I know paramedics are registered with APHRA and have personal liability insurance but would someone with a Cert IV in Healthcare need anything similar.
My goal is to improve our training by having higher levels of training and knowledge for the instructors, not change what we are currently being asked to attend or change what equipment is on the trucks or asking the instructors to take on a greater responsibility medically whilst out on the trucks.
I have looked at the syllabus for HLT41120 – Certificate IV in Health Care (Release 1). It appears to me that a person who has completed this certificate, with units like ‘Confirm physical health status’ and ‘Assess and deliver basic clinical care’ may be able to undertake a more wholistic approach to patient care than someone with a first aid certificate. They may take blood pressures, measure oxygen saturation and consider a more detailed history. Perhaps they will use a stethoscope to auscultate the patient’s lungs. But if it were life and death it is not obvious what extra skills they will have. That’s important because it might mean they know more, but not that they can do more.
But one can only do what one can do, and use what one has. Taking methoxyflurane (‘the green whistle’) for example, that is a scheduled drug so can only be carried and used with an appropriate drug authority. If the fire brigade don’t have that authority then the firefighters cannot be expected to use it, even if they know how. Remember that in the other case scenarios where these issues are discussed (such as Paramedic as ambulance volunteer ) it is assumed that the relevant equipment is available. If it’s not, then it’s a completely different situation.
The standard of care expected of a firefighter/first aider would that of an ‘ordinary skilled’ firefighter/first aider but they have to apply all their knowledge to the benefit of the patient, not try to pretend that they don’t know what they learned outside a first aid course. Fundamentally any firefighter/first aider should use their best endeavours to benefit their patient. Failure to do so could be negligent if they chose to not do something they know needs to be done, know they can do it but say ‘but our fire brigade only expects us to have a first aid certificate and I learned this skill in another course’.
It’s still the case that if you’re worried about a finding of negligence or the ever-dreaded criticism of the coroner, not performing a lifesaving task you’re familiar with and letting the patient die is more likely to be negligent and critiqued, than trying your best to save the patient’s life. But you cannot be under a duty to do what you cannot do, eg use equipment or drugs that you do not have and in the case of drugs, cannot legally possess, supply or administer. And being worried about training someone because it will make them better at their job seems perverse.

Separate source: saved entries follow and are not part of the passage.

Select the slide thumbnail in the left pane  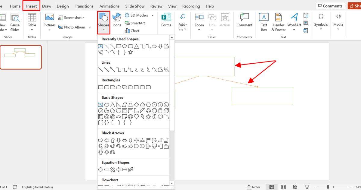coord(21,57)
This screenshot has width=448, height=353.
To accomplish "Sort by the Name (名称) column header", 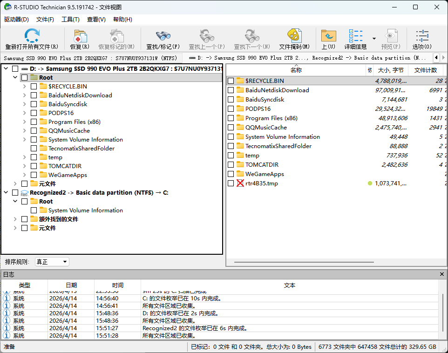I will point(296,70).
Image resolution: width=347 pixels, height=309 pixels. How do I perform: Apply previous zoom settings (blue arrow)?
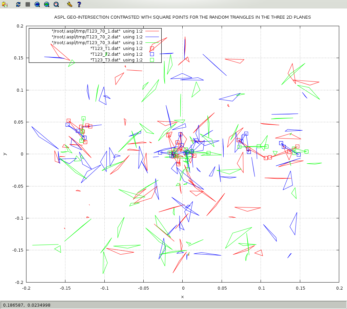click(37, 4)
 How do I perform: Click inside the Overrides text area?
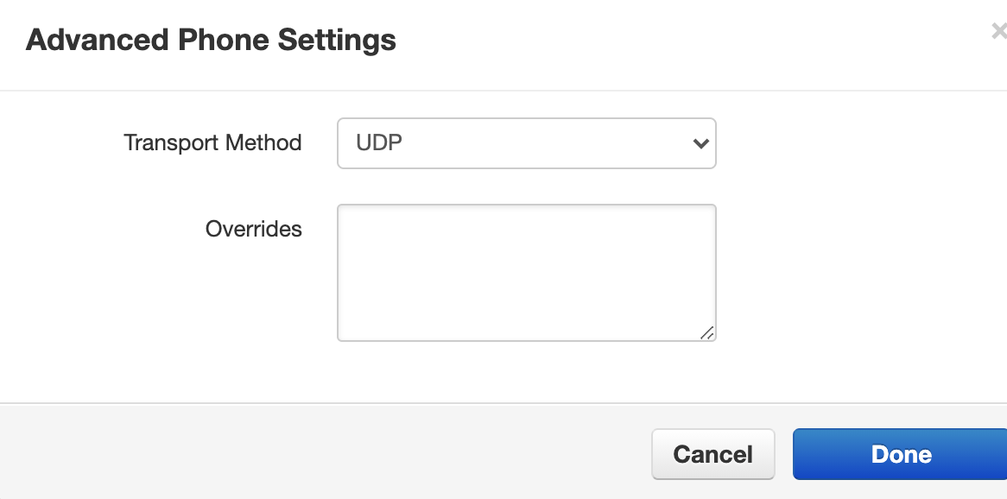[526, 272]
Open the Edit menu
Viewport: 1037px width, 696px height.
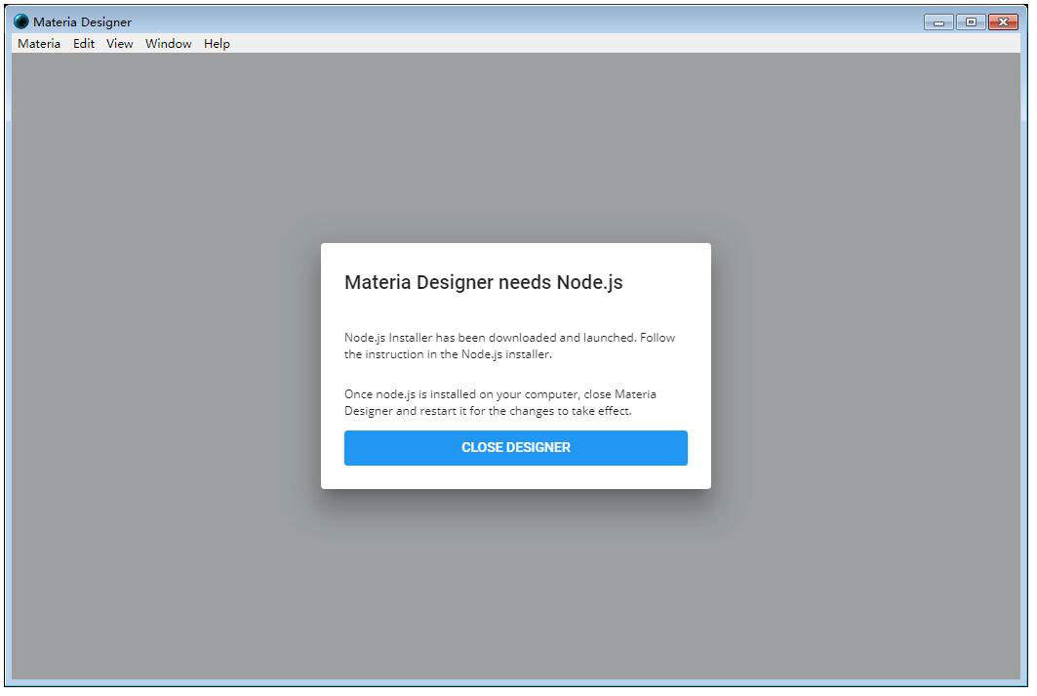pos(83,43)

For a related discussion, see NSW Paramedic and fire fighter – when does one role start and finish? (July 8, 2015).
This blog is made possible with generous financial support from the Australasian College of Paramedicine, the Australian Paramedics Association (NSW), Natural Hazards Research Australia, NSW Rural Fire Service Association and the NSW SES Volunteers Association. I am responsible for the content in this post including any errors or omissions. Any opinions expressed are mine, and do not necessarily reflect the opinion or understanding of the donors.

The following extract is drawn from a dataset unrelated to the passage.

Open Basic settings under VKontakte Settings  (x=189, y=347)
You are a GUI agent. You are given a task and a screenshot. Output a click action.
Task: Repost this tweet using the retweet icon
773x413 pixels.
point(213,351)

Exceptionally good points with regards to scope of practice and authority to practice
The challenge becomes who controls what’s in a personal first aid kit
Because between ebay and alli express there are some serious pieces of kit floating around
Providing such training is a good idea to provide the trainers with more credibility in a world where a trainer / assessor can operate with same or higher AQF level skills as the unit being trained. (This is why I do not train First Aid when I hold the qualification as I do not have credibility only holding the qualification without the life experience in that field.

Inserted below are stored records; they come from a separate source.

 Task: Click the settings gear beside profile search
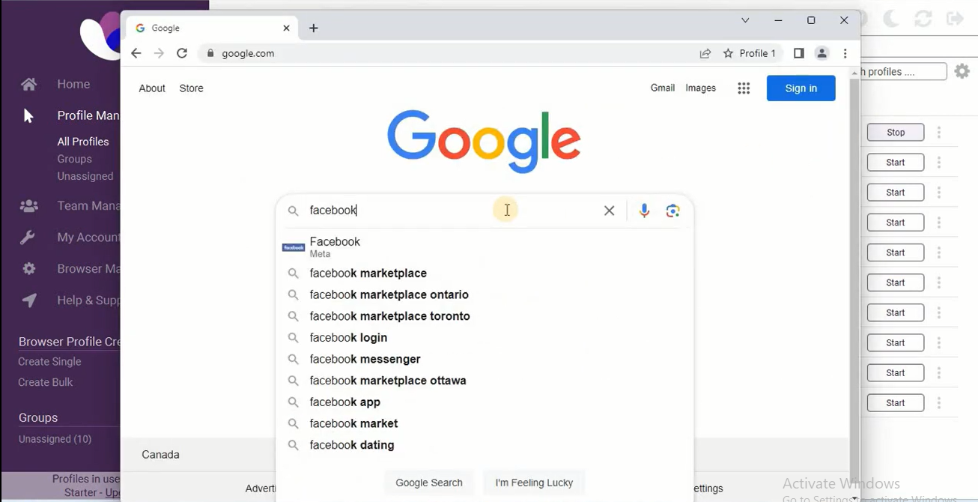point(962,71)

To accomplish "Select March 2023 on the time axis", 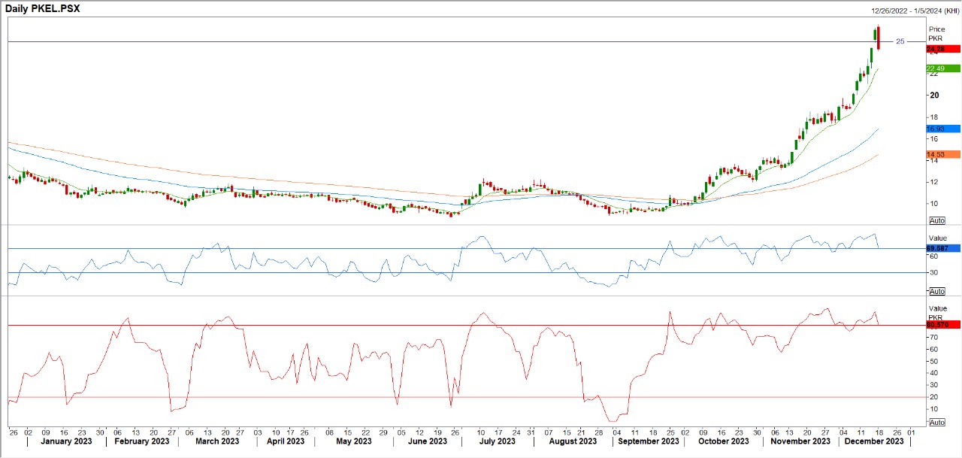I will tap(217, 441).
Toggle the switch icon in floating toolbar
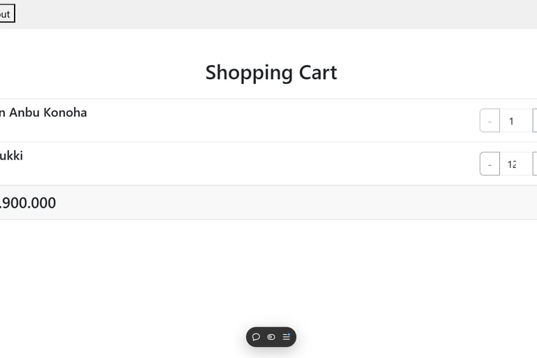Screen dimensions: 537x358 [271, 337]
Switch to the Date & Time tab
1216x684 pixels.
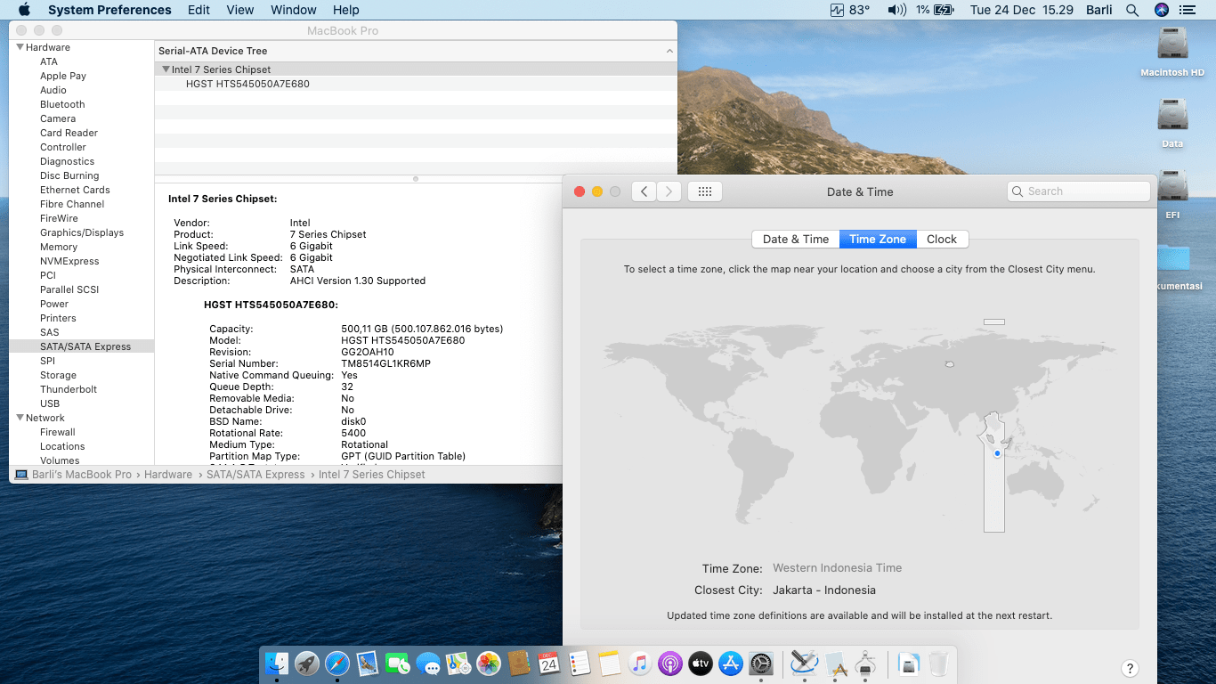coord(795,239)

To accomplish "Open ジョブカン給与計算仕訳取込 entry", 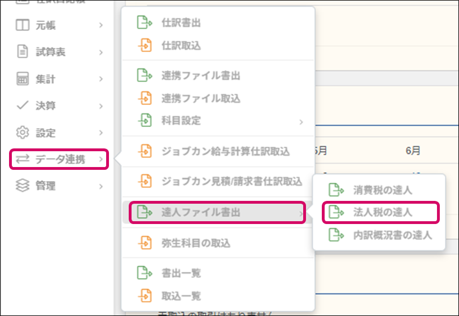I will click(225, 151).
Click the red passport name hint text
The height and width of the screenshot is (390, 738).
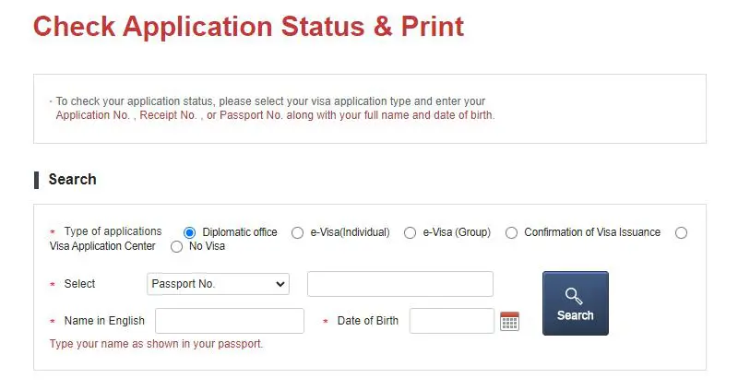pos(156,344)
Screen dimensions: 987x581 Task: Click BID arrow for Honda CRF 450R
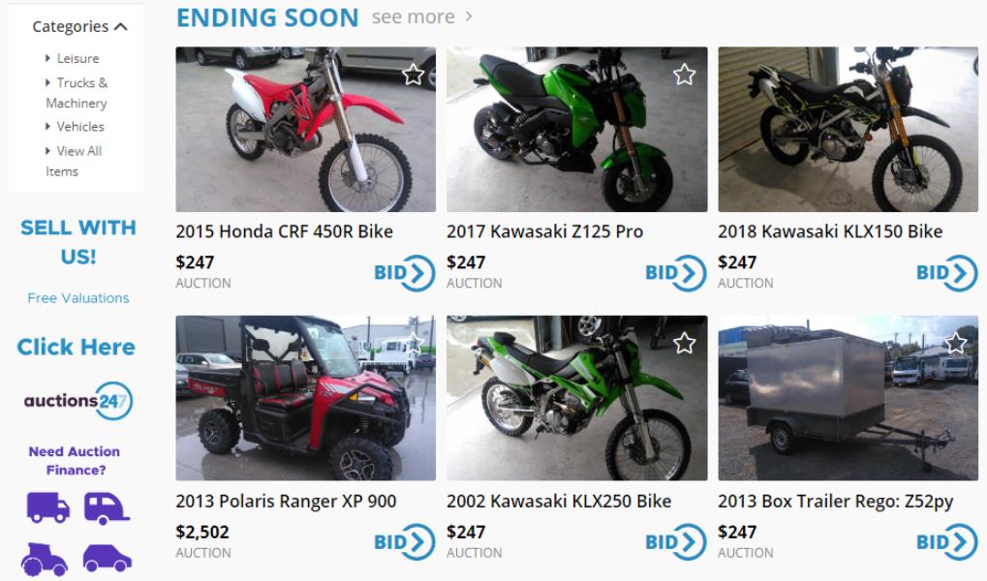[x=404, y=273]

The “Service” would likely have more concerns about exposing them to risk by performing tasks beyond their scope. The Union would have a problem with performing other tasks unless there was a monetary recompense tagged to the function and then there is the need to remain current to perform such higher level tasks. This can incurr the costs involved with recertification if it is required, (ie CPR, CPR/LVR, First Aid. Most likely the higher level certificate would not require recertification beyond what is recommended by the ARC
As Mr Eburn rightly says , there is always a question of negligence if you perform or do not perform what you are trained to do.